• THE REQUEST
Swap "Classic administrators" for "Access control" and give back the data from the line with "Given: Switch to" up to and including the line with "Looking at the", with everything else unchanged. Leave the pictures out of your answer.

• DATA PROVIDED
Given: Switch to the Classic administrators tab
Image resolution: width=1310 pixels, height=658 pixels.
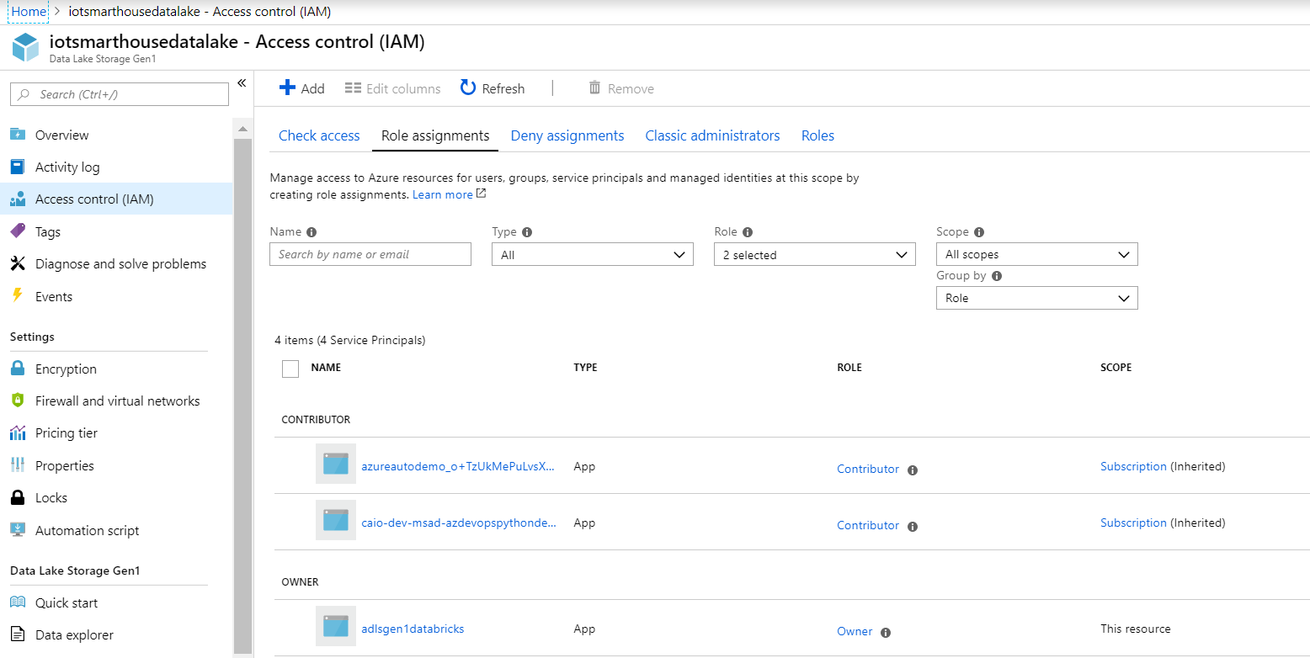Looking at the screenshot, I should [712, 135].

* * *

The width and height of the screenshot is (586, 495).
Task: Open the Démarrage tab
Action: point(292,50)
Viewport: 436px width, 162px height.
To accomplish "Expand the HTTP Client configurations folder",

• FULL SOLUTION
Given: Switch to the Access control tab
Image resolution: width=1310 pixels, height=658 pixels.
Looking at the screenshot, I should [712, 135].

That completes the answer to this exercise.